WI: US never abolished slavery

I had a TL where the British keep the South as a result of victory at Cowpens, ITTL, the South ends up fractured and the Union of Slaveholding States (Arkansas, Mississippi and Tennessee) become the last states to abolish slavery in 1916. Besides something like that, I guess the Decades of Darkness would be your answer.
 
Sooner or later all the other world powers are going to force America's hand. As it was the US was pretty late in banning slavery.
 
Britain wouldn't even have allowed slavery in their sphere of influence beyond the 1830s, as in OTL. The US was already a pariah even then, and the civil war and banning of slavery was pretty much inevitable without major PoDs much, much earlier that removes foreign moral objections to slavery.
 
Decades of Darkness is definitely your best non-asb bet. It's length is intimidating but it's well worth reading, hell worth paying for.
But you don't have to, it's free.
 
Why exactly is the US going to actually be occupied over this? Even if the world does see it as a disgrace, its not the age that would invade another country over this.

Past 1900, the US is probably too powerful for "invade and dismember".
 
Why exactly is the US going to actually be occupied over this?

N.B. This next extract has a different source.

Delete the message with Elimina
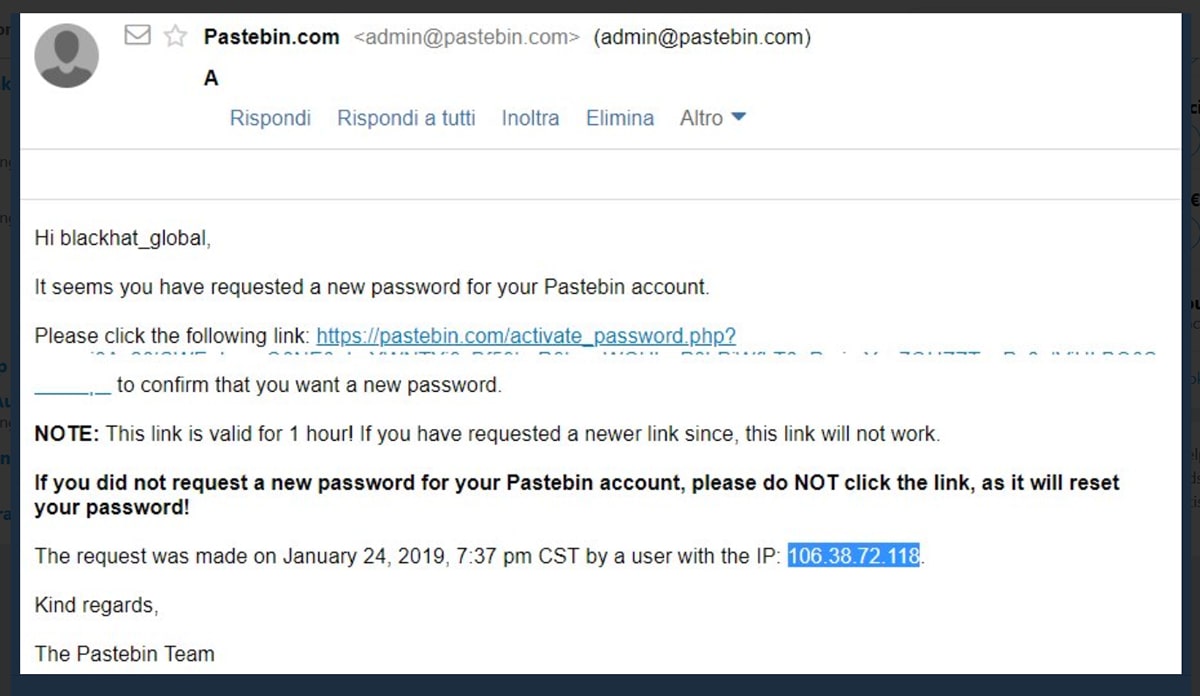The image size is (1200, 696). click(x=620, y=118)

Even if the world does see it as a disgrace, its not the age that would invade another country over this.

Past 1900, the US is probably too powerful for "invade and dismember".

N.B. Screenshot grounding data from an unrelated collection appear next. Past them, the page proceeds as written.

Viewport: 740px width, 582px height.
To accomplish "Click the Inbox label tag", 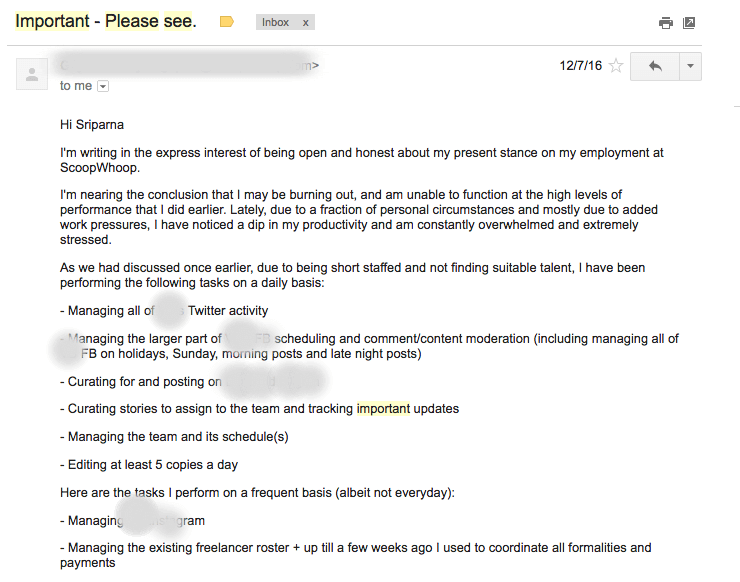I will pyautogui.click(x=275, y=22).
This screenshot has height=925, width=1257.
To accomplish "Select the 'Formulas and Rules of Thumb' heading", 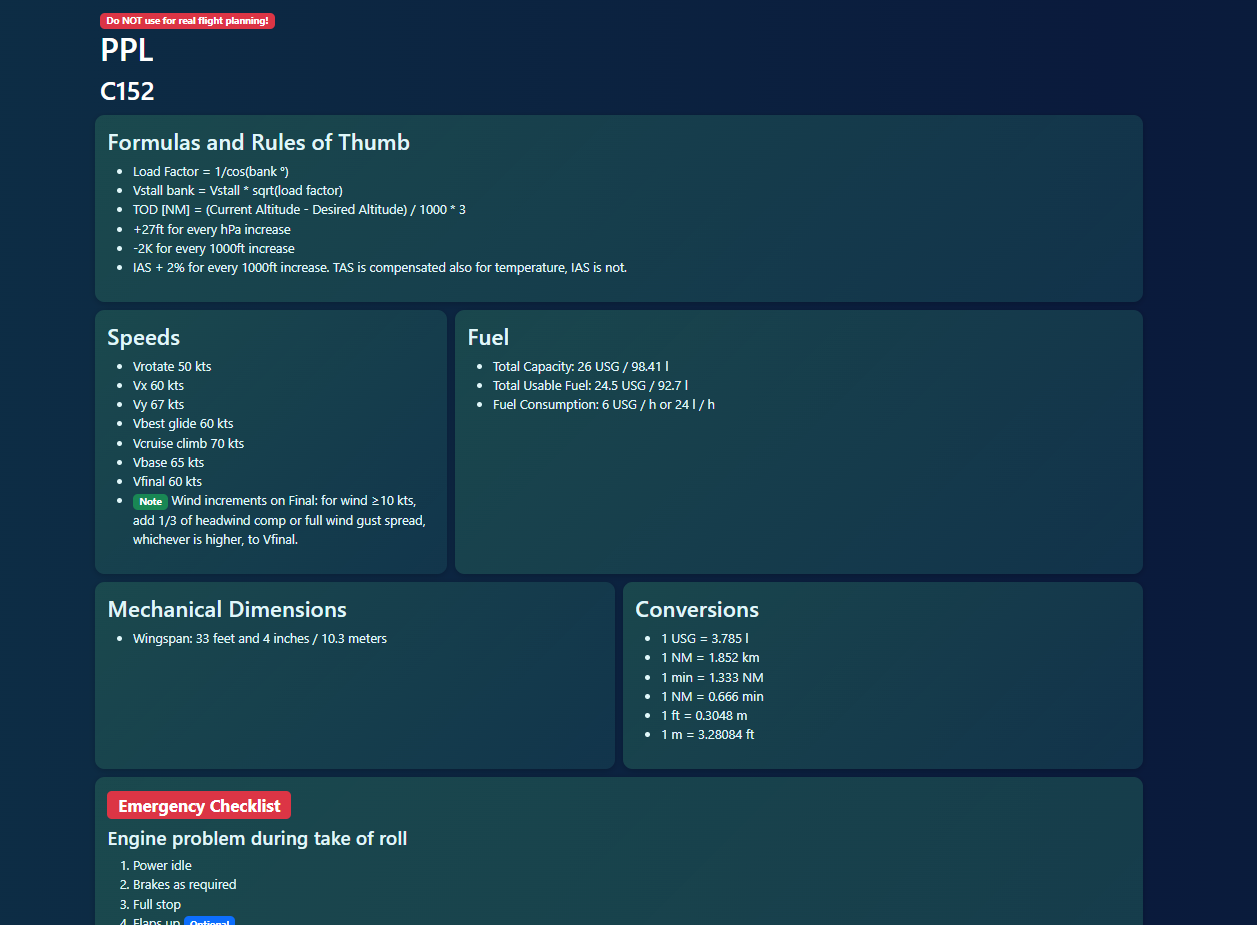I will pyautogui.click(x=258, y=143).
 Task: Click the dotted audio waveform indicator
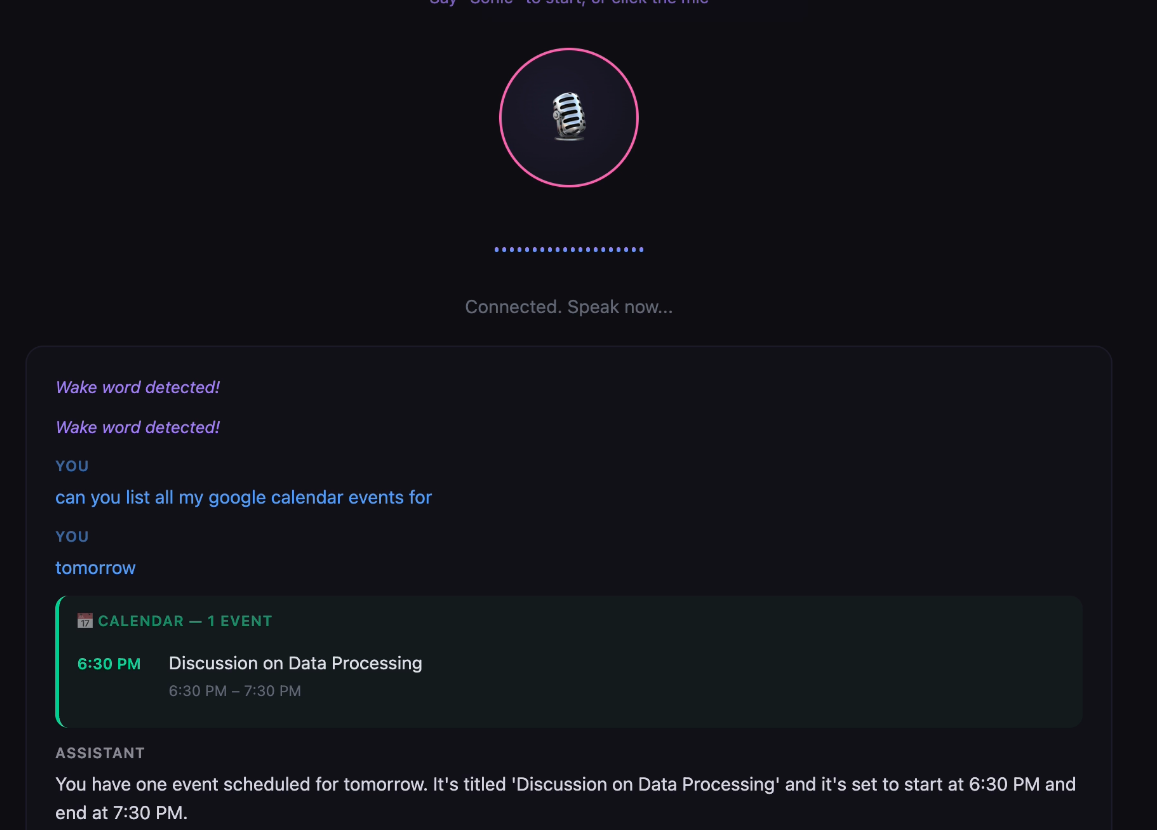[x=569, y=249]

Well, unless they've kept a backwards slave-based economy rather than industrialising... in which case they're not going to be very powerful at all.
 
Well, unless they've kept a backwards slave-based economy rather than industrialising... in which case they're not going to be very powerful at all.

That would be a far more radical change than simply not seeing slavery abolished (at all? nationwide?), though.

You can have slavery be legal in Pennsylvania, but industry develop pretty much as it did OTL with slavery being used only as a matter of prestige - having one's "hired help" instead be slaves, say.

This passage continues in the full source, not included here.